Does anyone know where small time home vintners can get some grapes or juice in or near Joliet (sw burb if Chicago) from this years harvest? Anybody do group buys like the Chilean buckets?

Thanks


----------



## Brew and Wine Supply (Aug 4, 2012)

You can come down to Missouri, there are a few places where you can get juice or grapes, some min 55 gallons of juice or 1 ton of grapes. Winemaker and I are going in on some Chardonell juice when its ready.


----------



## shoebiedoo (Aug 13, 2012)

OldCanalBrewing said:


> Does anyone know where small time home vintners can get some grapes or juice in or near Joliet (sw burb if Chicago) from this years harvest? Anybody do group buys like the Chilean buckets?
> 
> Thanks



Go to peter bhrems website. He has a warehouse near midway airport he sells his frozen must through.


----------



## Racer (Aug 22, 2012)

Caputo's sells grapes and juice. They are supposed to be getting them the 2nd week of september. The closest store to us is in naperville 111th and rt. 59.
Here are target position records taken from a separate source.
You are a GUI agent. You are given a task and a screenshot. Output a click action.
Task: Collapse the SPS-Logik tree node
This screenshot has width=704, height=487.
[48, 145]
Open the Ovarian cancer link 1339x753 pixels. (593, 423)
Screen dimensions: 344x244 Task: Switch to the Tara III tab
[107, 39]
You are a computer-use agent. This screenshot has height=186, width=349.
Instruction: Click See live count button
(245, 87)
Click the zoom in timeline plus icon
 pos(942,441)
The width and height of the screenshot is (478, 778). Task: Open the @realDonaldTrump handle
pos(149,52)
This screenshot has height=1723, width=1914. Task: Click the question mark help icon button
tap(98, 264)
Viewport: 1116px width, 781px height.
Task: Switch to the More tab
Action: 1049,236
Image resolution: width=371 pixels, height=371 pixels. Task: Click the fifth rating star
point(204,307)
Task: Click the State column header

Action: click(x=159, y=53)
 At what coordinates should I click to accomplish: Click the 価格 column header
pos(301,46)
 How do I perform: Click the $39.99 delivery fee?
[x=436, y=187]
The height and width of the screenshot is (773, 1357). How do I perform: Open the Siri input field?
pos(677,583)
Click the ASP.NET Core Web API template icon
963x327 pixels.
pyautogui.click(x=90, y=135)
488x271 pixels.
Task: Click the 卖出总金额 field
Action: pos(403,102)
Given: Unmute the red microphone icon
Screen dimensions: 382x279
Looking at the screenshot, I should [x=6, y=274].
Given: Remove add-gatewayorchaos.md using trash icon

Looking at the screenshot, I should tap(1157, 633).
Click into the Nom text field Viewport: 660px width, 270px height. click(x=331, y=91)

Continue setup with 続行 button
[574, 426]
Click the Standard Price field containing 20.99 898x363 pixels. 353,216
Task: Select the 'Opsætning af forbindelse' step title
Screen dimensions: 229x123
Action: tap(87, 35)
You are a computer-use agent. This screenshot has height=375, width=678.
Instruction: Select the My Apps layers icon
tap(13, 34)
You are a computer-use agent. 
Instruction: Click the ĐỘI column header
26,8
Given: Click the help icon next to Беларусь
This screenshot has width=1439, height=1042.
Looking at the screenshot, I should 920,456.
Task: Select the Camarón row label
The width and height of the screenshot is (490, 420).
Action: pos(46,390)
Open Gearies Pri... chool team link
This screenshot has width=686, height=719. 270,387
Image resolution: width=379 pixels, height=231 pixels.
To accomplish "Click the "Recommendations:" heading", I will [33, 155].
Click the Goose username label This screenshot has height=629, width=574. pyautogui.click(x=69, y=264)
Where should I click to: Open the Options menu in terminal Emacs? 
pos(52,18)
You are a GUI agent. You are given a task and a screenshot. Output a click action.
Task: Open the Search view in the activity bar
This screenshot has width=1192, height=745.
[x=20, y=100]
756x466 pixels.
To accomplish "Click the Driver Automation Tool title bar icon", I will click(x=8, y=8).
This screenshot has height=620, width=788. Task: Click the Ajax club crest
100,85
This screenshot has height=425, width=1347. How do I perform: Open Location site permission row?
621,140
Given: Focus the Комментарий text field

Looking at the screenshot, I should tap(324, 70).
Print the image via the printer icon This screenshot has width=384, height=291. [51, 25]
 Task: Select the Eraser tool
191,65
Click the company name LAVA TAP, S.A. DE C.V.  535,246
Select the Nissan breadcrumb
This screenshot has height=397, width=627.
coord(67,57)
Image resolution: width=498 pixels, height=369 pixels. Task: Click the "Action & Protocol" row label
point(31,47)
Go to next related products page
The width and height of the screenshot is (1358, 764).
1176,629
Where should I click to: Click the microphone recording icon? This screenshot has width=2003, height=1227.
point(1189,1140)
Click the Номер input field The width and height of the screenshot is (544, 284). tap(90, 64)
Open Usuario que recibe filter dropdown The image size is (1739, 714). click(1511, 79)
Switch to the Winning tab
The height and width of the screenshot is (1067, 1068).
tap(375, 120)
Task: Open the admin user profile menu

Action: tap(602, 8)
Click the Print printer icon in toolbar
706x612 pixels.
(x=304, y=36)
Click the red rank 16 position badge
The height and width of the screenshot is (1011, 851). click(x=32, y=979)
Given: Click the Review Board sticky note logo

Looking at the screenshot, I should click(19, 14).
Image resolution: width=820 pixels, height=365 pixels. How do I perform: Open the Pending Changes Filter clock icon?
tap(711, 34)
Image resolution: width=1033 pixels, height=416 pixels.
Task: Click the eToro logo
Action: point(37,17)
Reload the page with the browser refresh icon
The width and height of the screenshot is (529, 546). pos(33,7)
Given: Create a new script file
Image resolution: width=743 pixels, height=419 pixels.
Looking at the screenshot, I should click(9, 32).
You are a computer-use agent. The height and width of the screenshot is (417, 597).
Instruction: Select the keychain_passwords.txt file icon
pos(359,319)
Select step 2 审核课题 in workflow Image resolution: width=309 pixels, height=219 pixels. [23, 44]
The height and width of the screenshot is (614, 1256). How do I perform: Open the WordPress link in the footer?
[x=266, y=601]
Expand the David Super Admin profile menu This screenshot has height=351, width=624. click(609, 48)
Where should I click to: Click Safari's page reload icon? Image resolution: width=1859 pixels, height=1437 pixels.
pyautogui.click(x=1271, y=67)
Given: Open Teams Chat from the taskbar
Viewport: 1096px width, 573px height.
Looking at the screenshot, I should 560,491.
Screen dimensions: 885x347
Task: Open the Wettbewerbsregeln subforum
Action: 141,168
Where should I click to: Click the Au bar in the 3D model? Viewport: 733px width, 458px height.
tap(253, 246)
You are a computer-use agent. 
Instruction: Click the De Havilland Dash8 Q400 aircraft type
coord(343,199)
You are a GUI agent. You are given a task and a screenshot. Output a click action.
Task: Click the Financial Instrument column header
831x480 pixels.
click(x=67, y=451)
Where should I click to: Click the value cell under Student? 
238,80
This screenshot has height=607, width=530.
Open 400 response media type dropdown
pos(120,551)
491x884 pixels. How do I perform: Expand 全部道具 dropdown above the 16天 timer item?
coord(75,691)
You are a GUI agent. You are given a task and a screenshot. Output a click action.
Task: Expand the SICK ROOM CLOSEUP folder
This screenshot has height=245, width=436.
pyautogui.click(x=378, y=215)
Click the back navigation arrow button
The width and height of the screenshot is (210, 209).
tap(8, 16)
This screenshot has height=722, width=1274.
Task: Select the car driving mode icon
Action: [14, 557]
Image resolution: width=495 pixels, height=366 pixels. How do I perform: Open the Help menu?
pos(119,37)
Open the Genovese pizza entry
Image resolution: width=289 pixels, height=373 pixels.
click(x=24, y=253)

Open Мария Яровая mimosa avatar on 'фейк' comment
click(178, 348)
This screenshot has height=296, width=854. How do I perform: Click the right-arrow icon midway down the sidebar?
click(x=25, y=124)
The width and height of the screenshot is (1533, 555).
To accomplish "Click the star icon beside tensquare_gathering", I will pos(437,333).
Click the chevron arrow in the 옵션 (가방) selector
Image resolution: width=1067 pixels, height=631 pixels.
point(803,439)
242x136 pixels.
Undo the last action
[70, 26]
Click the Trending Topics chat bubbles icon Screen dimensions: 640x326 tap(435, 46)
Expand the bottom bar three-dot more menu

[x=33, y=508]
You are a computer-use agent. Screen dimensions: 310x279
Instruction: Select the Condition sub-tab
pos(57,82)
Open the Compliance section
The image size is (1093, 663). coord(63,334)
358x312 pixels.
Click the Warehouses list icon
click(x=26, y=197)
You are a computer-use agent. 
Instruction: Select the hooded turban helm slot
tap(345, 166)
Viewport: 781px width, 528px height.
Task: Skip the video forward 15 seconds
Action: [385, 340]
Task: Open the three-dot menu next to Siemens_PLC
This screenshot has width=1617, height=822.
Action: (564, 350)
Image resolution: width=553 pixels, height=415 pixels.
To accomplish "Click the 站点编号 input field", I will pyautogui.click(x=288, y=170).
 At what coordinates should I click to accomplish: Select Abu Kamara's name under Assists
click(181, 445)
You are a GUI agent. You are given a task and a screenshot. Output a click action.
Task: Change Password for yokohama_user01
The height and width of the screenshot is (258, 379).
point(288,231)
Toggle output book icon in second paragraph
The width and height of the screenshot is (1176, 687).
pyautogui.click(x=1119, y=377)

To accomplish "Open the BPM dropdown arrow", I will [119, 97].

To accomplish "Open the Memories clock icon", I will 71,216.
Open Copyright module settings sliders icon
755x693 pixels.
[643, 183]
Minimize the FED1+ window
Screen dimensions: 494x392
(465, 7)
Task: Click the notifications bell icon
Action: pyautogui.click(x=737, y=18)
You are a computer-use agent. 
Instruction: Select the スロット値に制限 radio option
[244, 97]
I have gotten grapes and juice for the last 3 yrs from Bakker produce in Griffith In. I believe both of these places are getting grape products from lodi.

I've also gotten grapes from Bev-arts in Chicago. They do source grapes from other areas of cali. then the first 2 places I mentioned above. Last years suisun cab. that I got from them is starting to taste pretty good.


----------



## OldCanalBrewing (Aug 23, 2012)

So Racer, Caputo's sells wine making grapes on their produce stand in market, or is it special order? I am familiar with the Naperville location.


----------



## Duster (Aug 23, 2012)

follow the pond on north to the west MI coast. it is full of vineyards. A lot of them are u-pick. I was buying from honeyflow farms for a while but this year I found an individual much closer on Craigs list


----------



## Duster (Aug 23, 2012)

here is the post I mentioned. they are not u-pick but will offer them at .50/lb and picked at peek sugar. http://swmi.craigslist.org/grd/3201721222.html
I know it's still about 2.5 hour drive for ya but it's one of the closet I have found thus far.


----------



## Racer (Aug 24, 2012)

OldCanalBrewing said:


> So Racer, Caputo's sells wine making grapes on their produce stand in market, or is it special order? I am familiar with the Naperville location.



I called caputos this year after trying to find out when one of my other sources might be getting grapes in. I cant find that source on the web and so far bev arts isnt advertising grapes on preorder so far this year either. 

The produce manager said all stores get wine grapes and juice at the same time each year. I figure its all from lodi.


----------



## OldCanalBrewing (Aug 25, 2012)

Racer, would the juice the Caputos gets be like the Bella 6.5 gal buckets in the spring time?


----------



## tgoose55 (Aug 29, 2012)

Try:

http://midlandwineandgrape.com/

They are near O'Hare. You can get either juice or fresh CA grapes. There was a crusher/destemmer on the property.

Rob


----------